Why does ISO certification fail due to the non-conformities identified?
With ISO certification, auditors have to check a management system and its accompanying circumstances (e.g. evidence, samples, recognized working methods in operational practice) for conformity with the relevant standard (e.g. ISO 9001, ISO 27001). There is always the possibility that an auditor will detect a deviation (non-conformity). Here he must assess the degree of influence of this non-conformity. Is the deviation strong enough to completely weaken the effectiveness of the management system? A meaningless management system cannot be certified. A weakness that temporarily renders the management system ineffective can also have a negative impact on the auditors’ report.
Why do audits fail because of minor nonconformities?
During the audit, auditors may identify discrepancies. In doing so, they show the company why the identified non-conformity represents a problem for the management system being assessed. According to UKAS specifications, auditors are not allowed to provide advice during the audit. However, you can still talk to the auditor about this identified problem, without him getting in trouble with the UKAS accreditation body. It is very important to take the identified problem areas in the management system seriously. These weaknesses in the management system must be remedied. If too many minor non-conformities accumulate, they will combine into one significant non-conformity and the ISO certification will fail.

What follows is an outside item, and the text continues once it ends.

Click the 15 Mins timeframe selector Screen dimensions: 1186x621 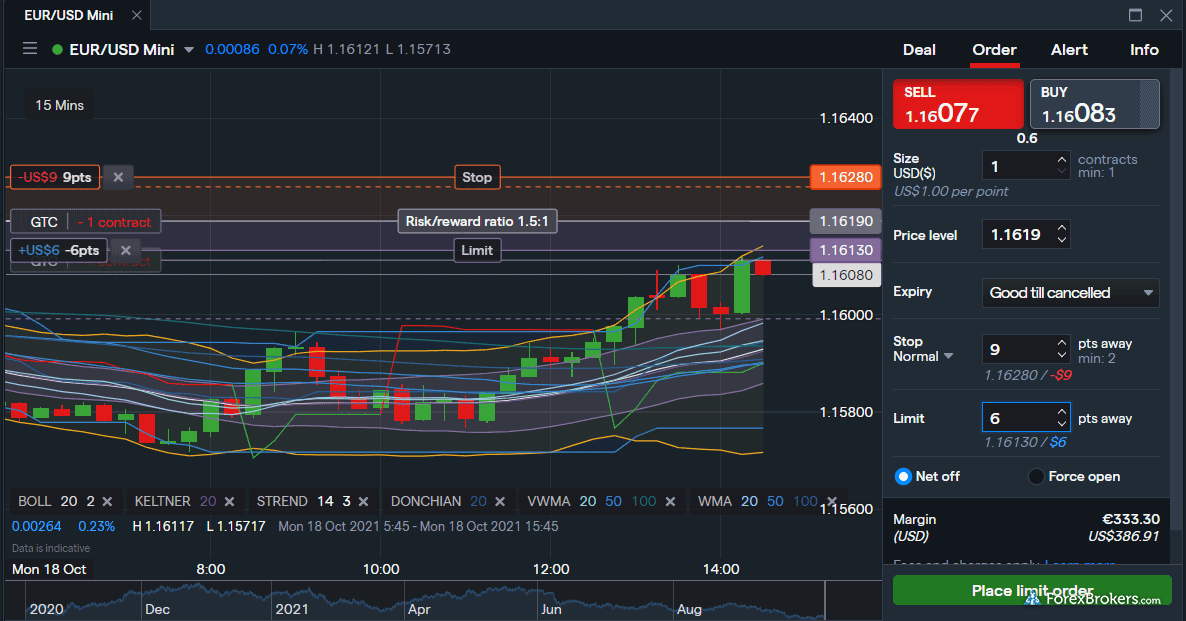click(x=60, y=105)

How long do you have to correct non-conformities in the management system?
After the audit or towards the end of the audit date, the lead auditor presents the non-conformities he has identified. Minor non-conformities can be resolved by the next surveillance audit (in 12 months). Significant or serious non-conformities must be fully resolved within 2-4 weeks. If the serious deviations are not remedied in a timely manner, the auditor of the certification body cannot prove that the identified weaknesses have been subsequently remedied. This means that the veto office in the certification body must reject the company’s documents for issuing the ISO certificate.

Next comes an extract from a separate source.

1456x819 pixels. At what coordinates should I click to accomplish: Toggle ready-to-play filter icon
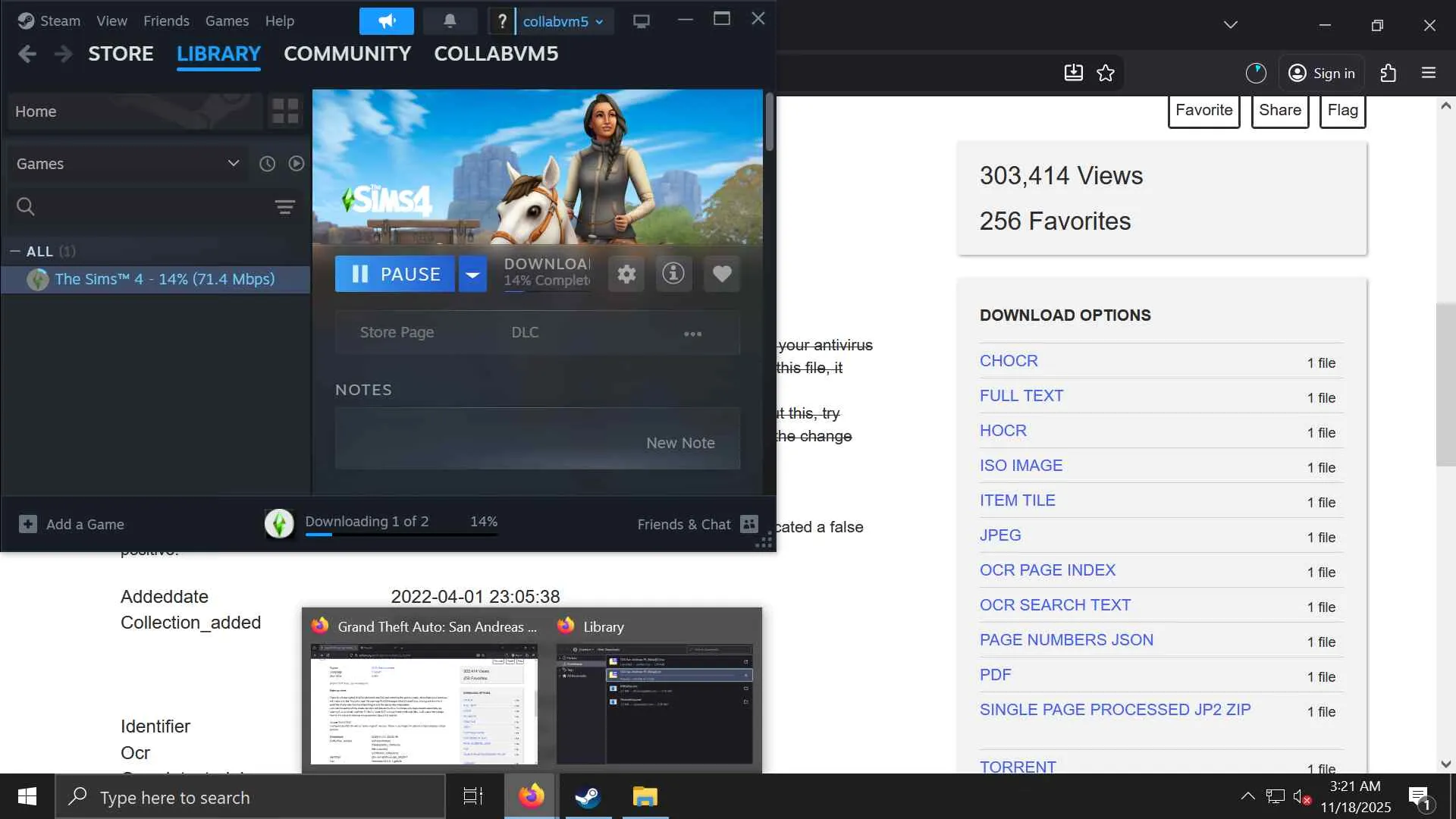(297, 164)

How can you resolve the identified non-conformity in the management system?
First, you should put together your own list of deviations (e.g. in Excel). You note the expected time required to resolve the respective problem. Each deviation must also be prioritized, because some deviations can be the cause of other subsequent rejections. You then determine who will take care of the respective point and who you need to get additional help (e.g. contact person in sales or IT security).
Each individual problem must then be examined in detail and the possible solutions must be checked for their effectiveness and conformity to standards. Once this problem area has been resolved, the solution must be documented and the effectiveness of the solution demonstrated. This documentation is important because it also helps the auditor convince the veto body of the certification body that the nonconformity no longer exists.